Given data below:

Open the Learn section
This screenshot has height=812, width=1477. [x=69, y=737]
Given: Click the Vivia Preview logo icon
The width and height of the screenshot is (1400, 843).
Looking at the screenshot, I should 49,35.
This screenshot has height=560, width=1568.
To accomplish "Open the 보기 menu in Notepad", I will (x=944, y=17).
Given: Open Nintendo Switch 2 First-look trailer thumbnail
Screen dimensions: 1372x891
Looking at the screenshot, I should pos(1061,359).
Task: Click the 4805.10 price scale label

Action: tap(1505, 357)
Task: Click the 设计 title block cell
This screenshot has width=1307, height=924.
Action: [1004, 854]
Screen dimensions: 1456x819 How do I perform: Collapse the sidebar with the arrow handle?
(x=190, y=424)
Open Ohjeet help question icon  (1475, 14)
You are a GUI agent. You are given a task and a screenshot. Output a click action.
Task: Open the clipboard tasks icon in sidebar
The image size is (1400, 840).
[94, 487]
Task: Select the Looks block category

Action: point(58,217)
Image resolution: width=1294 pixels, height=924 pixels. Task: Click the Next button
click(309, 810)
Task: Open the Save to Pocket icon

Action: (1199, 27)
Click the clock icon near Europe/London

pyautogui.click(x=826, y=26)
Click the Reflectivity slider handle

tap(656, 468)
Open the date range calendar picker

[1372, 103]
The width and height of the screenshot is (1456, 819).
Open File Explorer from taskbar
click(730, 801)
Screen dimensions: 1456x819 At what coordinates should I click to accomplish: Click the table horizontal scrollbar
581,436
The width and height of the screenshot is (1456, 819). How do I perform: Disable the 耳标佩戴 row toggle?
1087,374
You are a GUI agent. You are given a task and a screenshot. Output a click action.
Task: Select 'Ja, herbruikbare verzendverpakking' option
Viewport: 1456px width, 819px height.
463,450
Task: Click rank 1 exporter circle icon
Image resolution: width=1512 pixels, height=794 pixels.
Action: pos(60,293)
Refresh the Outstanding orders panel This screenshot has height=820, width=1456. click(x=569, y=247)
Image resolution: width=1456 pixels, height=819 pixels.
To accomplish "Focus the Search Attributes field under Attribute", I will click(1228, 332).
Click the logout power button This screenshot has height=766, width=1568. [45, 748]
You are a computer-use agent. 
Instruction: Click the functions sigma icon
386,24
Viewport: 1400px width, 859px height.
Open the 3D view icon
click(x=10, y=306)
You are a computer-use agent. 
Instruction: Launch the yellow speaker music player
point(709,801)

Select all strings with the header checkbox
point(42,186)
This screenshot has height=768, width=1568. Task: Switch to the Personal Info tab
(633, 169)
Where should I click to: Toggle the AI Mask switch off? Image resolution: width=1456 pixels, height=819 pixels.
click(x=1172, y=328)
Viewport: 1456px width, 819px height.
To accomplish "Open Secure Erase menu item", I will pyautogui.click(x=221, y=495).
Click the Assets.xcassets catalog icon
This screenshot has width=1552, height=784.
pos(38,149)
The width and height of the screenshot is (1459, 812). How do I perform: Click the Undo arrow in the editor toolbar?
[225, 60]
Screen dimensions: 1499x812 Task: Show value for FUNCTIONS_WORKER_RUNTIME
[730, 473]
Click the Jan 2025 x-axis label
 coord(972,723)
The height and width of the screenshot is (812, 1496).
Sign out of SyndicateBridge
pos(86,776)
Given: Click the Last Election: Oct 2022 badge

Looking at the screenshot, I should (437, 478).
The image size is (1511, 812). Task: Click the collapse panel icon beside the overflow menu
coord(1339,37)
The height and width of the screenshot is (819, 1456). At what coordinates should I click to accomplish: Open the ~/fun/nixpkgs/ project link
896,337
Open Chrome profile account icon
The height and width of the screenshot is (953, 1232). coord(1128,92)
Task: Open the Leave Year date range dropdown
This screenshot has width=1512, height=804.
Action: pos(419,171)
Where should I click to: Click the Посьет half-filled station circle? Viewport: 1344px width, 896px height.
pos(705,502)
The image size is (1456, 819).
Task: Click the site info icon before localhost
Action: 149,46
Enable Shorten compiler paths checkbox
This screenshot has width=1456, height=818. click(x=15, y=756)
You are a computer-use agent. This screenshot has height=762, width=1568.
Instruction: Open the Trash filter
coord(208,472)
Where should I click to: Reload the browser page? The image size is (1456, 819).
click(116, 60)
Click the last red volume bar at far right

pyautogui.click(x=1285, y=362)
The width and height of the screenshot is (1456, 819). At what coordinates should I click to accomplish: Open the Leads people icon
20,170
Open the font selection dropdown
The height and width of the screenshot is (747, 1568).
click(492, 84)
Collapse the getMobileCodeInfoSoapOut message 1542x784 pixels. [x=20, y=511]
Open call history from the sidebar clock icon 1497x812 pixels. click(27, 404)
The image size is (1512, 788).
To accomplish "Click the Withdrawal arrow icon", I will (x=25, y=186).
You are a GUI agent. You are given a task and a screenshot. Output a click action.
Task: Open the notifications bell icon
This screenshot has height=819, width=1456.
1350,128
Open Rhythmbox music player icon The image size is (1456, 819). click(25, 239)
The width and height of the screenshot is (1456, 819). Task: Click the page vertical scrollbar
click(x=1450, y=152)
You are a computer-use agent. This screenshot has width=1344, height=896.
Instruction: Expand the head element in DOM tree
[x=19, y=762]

End of Given data.

§ Task item: In full and without change, transcribe the entries.

§ Response to this exercise:
Open the Learn section
This screenshot has height=812, width=1477. [x=69, y=737]
Given: Click the Vivia Preview logo icon
The width and height of the screenshot is (1400, 843).
Looking at the screenshot, I should 49,35.
This screenshot has height=560, width=1568.
To accomplish "Open the 보기 menu in Notepad", I will (x=944, y=17).
Given: Open Nintendo Switch 2 First-look trailer thumbnail
Screen dimensions: 1372x891
Looking at the screenshot, I should pos(1061,359).
Task: Click the 4805.10 price scale label

Action: tap(1505, 357)
Task: Click the 设计 title block cell
This screenshot has width=1307, height=924.
Action: [1004, 854]
Screen dimensions: 1456x819 How do I perform: Collapse the sidebar with the arrow handle?
(x=190, y=424)
Open Ohjeet help question icon  (1475, 14)
You are a GUI agent. You are given a task and a screenshot. Output a click action.
Task: Open the clipboard tasks icon in sidebar
The image size is (1400, 840).
[94, 487]
Task: Select the Looks block category

Action: point(58,217)
Image resolution: width=1294 pixels, height=924 pixels. Task: Click the Next button
click(309, 810)
Task: Open the Save to Pocket icon

Action: (1199, 27)
Click the clock icon near Europe/London

pyautogui.click(x=826, y=26)
Click the Reflectivity slider handle

tap(656, 468)
Open the date range calendar picker

[1372, 103]
The width and height of the screenshot is (1456, 819).
Open File Explorer from taskbar
click(730, 801)
Screen dimensions: 1456x819 At what coordinates should I click to accomplish: Click the table horizontal scrollbar
581,436
The width and height of the screenshot is (1456, 819). How do I perform: Disable the 耳标佩戴 row toggle?
1087,374
You are a GUI agent. You are given a task and a screenshot. Output a click action.
Task: Select 'Ja, herbruikbare verzendverpakking' option
Viewport: 1456px width, 819px height.
463,450
Task: Click rank 1 exporter circle icon
Image resolution: width=1512 pixels, height=794 pixels.
Action: pos(60,293)
Refresh the Outstanding orders panel This screenshot has height=820, width=1456. click(x=569, y=247)
Image resolution: width=1456 pixels, height=819 pixels.
To accomplish "Focus the Search Attributes field under Attribute", I will click(1228, 332).
Click the logout power button This screenshot has height=766, width=1568. [45, 748]
You are a computer-use agent. 
Instruction: Click the functions sigma icon
386,24
Viewport: 1400px width, 859px height.
Open the 3D view icon
click(x=10, y=306)
You are a computer-use agent. 
Instruction: Launch the yellow speaker music player
point(709,801)

Select all strings with the header checkbox
point(42,186)
This screenshot has height=768, width=1568. Task: Switch to the Personal Info tab
(633, 169)
Where should I click to: Toggle the AI Mask switch off? Image resolution: width=1456 pixels, height=819 pixels.
click(x=1172, y=328)
Viewport: 1456px width, 819px height.
To accomplish "Open Secure Erase menu item", I will pyautogui.click(x=221, y=495).
Click the Assets.xcassets catalog icon
This screenshot has width=1552, height=784.
pos(38,149)
The width and height of the screenshot is (1459, 812). How do I perform: Click the Undo arrow in the editor toolbar?
[225, 60]
Screen dimensions: 1499x812 Task: Show value for FUNCTIONS_WORKER_RUNTIME
[730, 473]
Click the Jan 2025 x-axis label
 coord(972,723)
The height and width of the screenshot is (812, 1496).
Sign out of SyndicateBridge
pos(86,776)
Given: Click the Last Election: Oct 2022 badge

Looking at the screenshot, I should (437, 478).
The image size is (1511, 812). Task: Click the collapse panel icon beside the overflow menu
coord(1339,37)
The height and width of the screenshot is (819, 1456). At what coordinates should I click to accomplish: Open the ~/fun/nixpkgs/ project link
896,337
Open Chrome profile account icon
The height and width of the screenshot is (953, 1232). coord(1128,92)
Task: Open the Leave Year date range dropdown
This screenshot has width=1512, height=804.
Action: pos(419,171)
Where should I click to: Click the Посьет half-filled station circle? Viewport: 1344px width, 896px height.
pos(705,502)
The image size is (1456, 819).
Task: Click the site info icon before localhost
Action: 149,46
Enable Shorten compiler paths checkbox
This screenshot has width=1456, height=818. click(x=15, y=756)
You are a computer-use agent. This screenshot has height=762, width=1568.
Instruction: Open the Trash filter
coord(208,472)
Where should I click to: Reload the browser page? The image size is (1456, 819).
click(116, 60)
Click the last red volume bar at far right

pyautogui.click(x=1285, y=362)
The width and height of the screenshot is (1456, 819). At what coordinates should I click to accomplish: Open the Leads people icon
20,170
Open the font selection dropdown
The height and width of the screenshot is (747, 1568).
click(492, 84)
Collapse the getMobileCodeInfoSoapOut message 1542x784 pixels. [x=20, y=511]
Open call history from the sidebar clock icon 1497x812 pixels. click(27, 404)
The image size is (1512, 788).
To accomplish "Click the Withdrawal arrow icon", I will (x=25, y=186).
You are a GUI agent. You are given a task and a screenshot. Output a click action.
Task: Open the notifications bell icon
This screenshot has height=819, width=1456.
1350,128
Open Rhythmbox music player icon The image size is (1456, 819). click(25, 239)
The width and height of the screenshot is (1456, 819). Task: Click the page vertical scrollbar
click(x=1450, y=152)
You are a computer-use agent. This screenshot has width=1344, height=896.
Instruction: Expand the head element in DOM tree
[x=19, y=762]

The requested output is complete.